In both games, 100 players plummet onto a deserted island that has a constantly-shrinking “safe zone.” There are weapons and special items scattered all over the island, which you can use to defend yourself or attack your opponents. The goal is to be the last person standing at the end.
Of course, there is a great deal of variation between “Fortnite” and “PUBG,” despite how they lean heavily on the same battle-royale formula as one another.
– “PUBG” is grittier and much more realistic-looking: The characters, environment, and gear all feel very much grounded in reality, despite it being a video game.
– “Fortnite” is much more colourful and cartoonish, and adds additional layers of complexity like the ability to build forts and defences using materials you scrounge from the environment.
Differences aside, the formula employed by both “Fortnite” and “PUBG” is what draws people in.
Just look at Twitch, where people streaming “Fortnite” and “PUBG” attract two of the biggest live audiences on the site.
“Fortnite,” in particular, attracts almost twice as many viewers as the next game, “League of Legends.”
People want to play — and watch others play — these battle-royale games. And that’s why other game developers are reportedly working on their own battle-royale games.
This year’s big “Call of Duty” game, for example, is rumoured to implement a 100-player battle royale mode.
Similarly, EA and DICE are reportedly working on a battle royale mode for the next big “Battlefield” game.
You can see where this is going: Soon, every major multiplayer video game — especially the ones with shooting as the main mechanic — could have this battle-royale mode. And the formula itself may never get boring, due to the built-in drama of a 100-person deathmatch, but it may get old, and people may move on.
“Fortnite” is having its moment right now: It successfully made the battle-royale format accessible to a non-gamer audience by making the game free, and on most platforms, including smartphones. So it’s hard to imagine another game coming along, using the same formula, and stealing its thunder completely. That next game would also have to be free, available across most platforms, and equally colourful and fun.

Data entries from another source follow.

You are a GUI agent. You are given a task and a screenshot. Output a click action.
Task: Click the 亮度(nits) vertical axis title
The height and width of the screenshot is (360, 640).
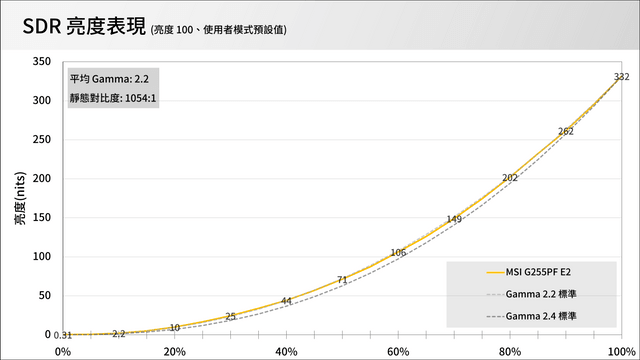[x=20, y=198]
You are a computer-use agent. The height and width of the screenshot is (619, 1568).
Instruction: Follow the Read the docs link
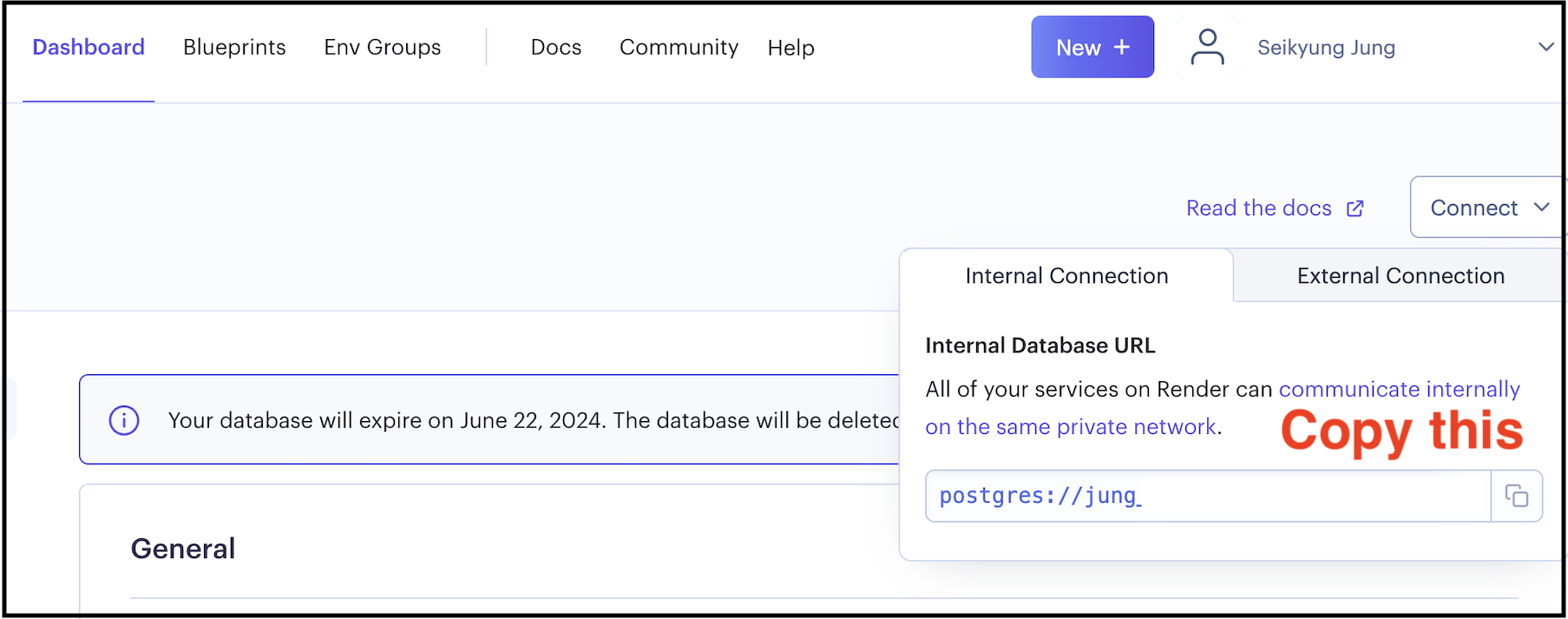[1258, 208]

Attention is already divided between the two big battle-royale games, “PUBG” and “Fortnite.” One should assume that any kind of new game in the same genre would further split the votes, so to speak, in terms of which game to play, or which game to watch on sites like YouTube or Twitch. And that means we may never see the kind of hype we’re seeing with “Fortnite” anytime soon.
That said, it will be interesting to see if games like “Call of Duty” and “Battlefield” can actually improve upon the battle-royale formula at all, or if they just intend to cash in. The financial incentives for creating this kind of game mode are clear: It’s up to the developers to create a compelling case for why their battle-royale mode is superior, in the same way “Fortnite” did.